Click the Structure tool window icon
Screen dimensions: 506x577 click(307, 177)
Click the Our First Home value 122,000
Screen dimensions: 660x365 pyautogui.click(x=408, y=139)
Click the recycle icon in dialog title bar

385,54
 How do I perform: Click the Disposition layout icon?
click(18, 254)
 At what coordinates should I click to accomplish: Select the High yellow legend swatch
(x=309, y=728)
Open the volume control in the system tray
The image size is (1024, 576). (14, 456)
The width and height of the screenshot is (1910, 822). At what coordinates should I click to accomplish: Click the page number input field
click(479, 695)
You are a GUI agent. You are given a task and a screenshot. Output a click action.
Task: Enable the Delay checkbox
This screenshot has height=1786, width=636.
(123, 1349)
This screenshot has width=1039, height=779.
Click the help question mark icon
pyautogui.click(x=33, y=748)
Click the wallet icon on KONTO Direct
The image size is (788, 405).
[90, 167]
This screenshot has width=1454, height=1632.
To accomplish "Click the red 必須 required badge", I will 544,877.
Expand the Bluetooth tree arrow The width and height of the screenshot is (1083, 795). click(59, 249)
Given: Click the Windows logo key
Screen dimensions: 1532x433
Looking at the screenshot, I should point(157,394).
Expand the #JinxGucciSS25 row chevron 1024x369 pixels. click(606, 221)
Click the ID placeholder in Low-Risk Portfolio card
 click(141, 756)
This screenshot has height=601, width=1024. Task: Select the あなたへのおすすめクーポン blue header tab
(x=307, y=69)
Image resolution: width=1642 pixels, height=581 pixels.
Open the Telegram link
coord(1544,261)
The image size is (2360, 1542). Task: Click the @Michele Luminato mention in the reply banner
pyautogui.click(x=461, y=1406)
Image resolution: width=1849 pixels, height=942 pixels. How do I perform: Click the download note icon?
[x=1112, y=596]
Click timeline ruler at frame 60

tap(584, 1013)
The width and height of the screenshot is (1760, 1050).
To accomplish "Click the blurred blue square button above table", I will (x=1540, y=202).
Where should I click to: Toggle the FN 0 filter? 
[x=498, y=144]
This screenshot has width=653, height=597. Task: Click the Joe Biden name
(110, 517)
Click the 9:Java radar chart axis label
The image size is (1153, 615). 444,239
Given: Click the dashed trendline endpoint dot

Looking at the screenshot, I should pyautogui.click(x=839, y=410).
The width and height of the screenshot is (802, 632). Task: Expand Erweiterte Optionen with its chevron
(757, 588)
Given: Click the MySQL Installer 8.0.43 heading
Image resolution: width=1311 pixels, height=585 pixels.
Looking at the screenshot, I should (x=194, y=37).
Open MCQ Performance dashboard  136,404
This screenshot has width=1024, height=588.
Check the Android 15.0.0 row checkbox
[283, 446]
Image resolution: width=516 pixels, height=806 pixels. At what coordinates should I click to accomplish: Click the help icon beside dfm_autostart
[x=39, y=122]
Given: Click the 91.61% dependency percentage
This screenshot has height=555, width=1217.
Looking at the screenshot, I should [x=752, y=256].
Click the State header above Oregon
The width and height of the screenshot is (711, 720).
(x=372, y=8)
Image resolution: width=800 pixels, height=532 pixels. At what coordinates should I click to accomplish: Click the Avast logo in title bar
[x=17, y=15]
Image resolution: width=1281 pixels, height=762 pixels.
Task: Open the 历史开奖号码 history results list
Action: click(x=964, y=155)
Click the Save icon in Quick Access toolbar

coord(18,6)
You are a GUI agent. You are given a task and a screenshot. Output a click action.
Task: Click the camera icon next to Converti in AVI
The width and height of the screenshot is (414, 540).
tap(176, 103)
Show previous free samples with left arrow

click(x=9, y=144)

::::

Problem details: Whatever lies between the line containing "Image resolution: width=516" and the final line above, both included, must be returned exactly.

Solution for this task:
Image resolution: width=516 pixels, height=806 pixels. At what coordinates should I click to accomplish: Click the help icon beside dfm_autostart
[x=39, y=122]
Given: Click the 91.61% dependency percentage
This screenshot has height=555, width=1217.
Looking at the screenshot, I should [x=752, y=256].
Click the State header above Oregon
The width and height of the screenshot is (711, 720).
(x=372, y=8)
Image resolution: width=800 pixels, height=532 pixels. At what coordinates should I click to accomplish: Click the Avast logo in title bar
[x=17, y=15]
Image resolution: width=1281 pixels, height=762 pixels.
Task: Open the 历史开奖号码 history results list
Action: click(x=964, y=155)
Click the Save icon in Quick Access toolbar

coord(18,6)
You are a GUI agent. You are given a task and a screenshot. Output a click action.
Task: Click the camera icon next to Converti in AVI
The width and height of the screenshot is (414, 540).
tap(176, 103)
Show previous free samples with left arrow

click(x=9, y=144)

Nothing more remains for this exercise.